The country's two biggest movie screen operators, PVR and Inox, have agreed on a merger that will create a monolith with a 50% screen share within Indian multiplexes and a share of 18% within overall screens. PVR has a stronger presence in the north, west and south, whereas Inox has more screens in the east.
It was the double whammy of Covid's impact for the past two years and the growing clout of over the top (OTT) platforms that prompted the two multiplex operators to join hands. As cinemas had to down shutters, it is estimated that close to 120 Hindi movies were released on streaming platforms over the past two years.
While PVR is Numero Uno with 860 screens, Inox is the second-largest multiplex player with 667 screens and the Mexico-based Cinepolis has 400 screens. The combined market cap of the new entity is around ₹16,000 crore. Out of this, PVR's market cap was over ₹11,100 crore at ₹1,804 per share and Inox Leisure's mcap was ₹5,700 crore at ₹470 per share, as of March 25.
As the pandemic-related curbs hit the economy, PVR's revenue plummeted from ₹3,452 crore in FY20 to ₹310 crore in FY21. As of 9MFY22, PVR had a gross debt of ₹1,536 crore with ₹678 crore in cash. Inox's revenues fell 92% from ₹1,915 crore in FY20 to ₹148 crore in FY21 with a loss of ₹257 crore. While Inox Leisure cash and bank balance, undrawn committed bank lines and other liquid investments stood at ₹281 crore as of January 2022, compared with a net debt of around ₹27 crore as on March 2021.
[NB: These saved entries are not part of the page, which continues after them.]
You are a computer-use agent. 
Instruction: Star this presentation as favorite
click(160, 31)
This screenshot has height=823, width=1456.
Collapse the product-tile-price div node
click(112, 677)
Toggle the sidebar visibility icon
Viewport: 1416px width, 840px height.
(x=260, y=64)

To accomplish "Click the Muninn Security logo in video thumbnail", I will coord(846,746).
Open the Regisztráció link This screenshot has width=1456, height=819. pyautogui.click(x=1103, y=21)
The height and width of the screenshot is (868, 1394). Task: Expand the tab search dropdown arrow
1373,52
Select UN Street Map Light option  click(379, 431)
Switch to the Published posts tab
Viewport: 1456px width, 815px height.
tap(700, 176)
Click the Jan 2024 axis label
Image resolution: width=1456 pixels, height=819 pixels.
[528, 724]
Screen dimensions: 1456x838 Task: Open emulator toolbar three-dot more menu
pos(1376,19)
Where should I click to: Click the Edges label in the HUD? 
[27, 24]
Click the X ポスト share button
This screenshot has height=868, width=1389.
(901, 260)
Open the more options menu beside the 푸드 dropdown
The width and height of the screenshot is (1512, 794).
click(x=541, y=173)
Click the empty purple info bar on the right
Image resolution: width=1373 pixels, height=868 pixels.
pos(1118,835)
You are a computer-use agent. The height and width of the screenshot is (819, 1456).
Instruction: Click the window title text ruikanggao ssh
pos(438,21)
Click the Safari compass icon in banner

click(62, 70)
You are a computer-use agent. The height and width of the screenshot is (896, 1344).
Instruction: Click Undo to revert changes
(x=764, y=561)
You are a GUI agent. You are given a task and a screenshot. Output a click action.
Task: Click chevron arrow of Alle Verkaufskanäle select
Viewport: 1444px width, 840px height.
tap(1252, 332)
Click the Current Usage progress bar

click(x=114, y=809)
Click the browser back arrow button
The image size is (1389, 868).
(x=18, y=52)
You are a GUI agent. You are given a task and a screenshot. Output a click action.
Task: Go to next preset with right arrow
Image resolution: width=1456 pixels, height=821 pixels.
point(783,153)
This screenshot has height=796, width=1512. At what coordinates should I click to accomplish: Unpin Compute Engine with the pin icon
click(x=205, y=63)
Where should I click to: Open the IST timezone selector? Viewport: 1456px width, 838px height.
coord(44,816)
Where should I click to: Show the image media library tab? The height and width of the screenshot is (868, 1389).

According to analysts, PVR Inox, as the new entity will be called, will have a combined box office share of 42%. Existing screens will continue as PVR and INOX respectively, while new screens post-merger will be branded as PVR Inox. The market share is expected to increase as smaller chains and single screens wind up owing to pandemic-related financial stress. According to a Ficci-EY report, of the 9,527 screens in the country, 6,327 are single-screen cinemas with multiplexes accounting for the remainder. In terms of regional mix, south and other languages contribute 35% to the Box Office, where PVR and Inox have a market share of mere 6% and 3% as regional content is largely dependent on single screens. According to Elara Securities, almost 60% of Box Office for regional content comes from single screens); overall, PVR and INOL have a Box Office market share of 34% including the regional genre.
PVR promoters will own 10.62% stake in the new entity, while Inox promoters will have 16.66% stake. Ajay Bijli would be appointed as the MD and Sanjeev Kumar would be appointed as the ED. Pavan Kumar Jain of Inox would be the non-executive chairman and Siddharth Jain would be the non-executive non-independent director in the combined entity.
The Competition Commission of India is likely to clear the deal given that the combined entity's revenue is below ₹1,000 crore as of FY21, Elara Securities feels the film trade and fraternity would expect an assurance against any hike in distributor share as the entities have a commanding box office position. "We believe some kind of assurance from the exhibitors for not increasing distributor share will augur well for the film trade and distributors," mentions the report.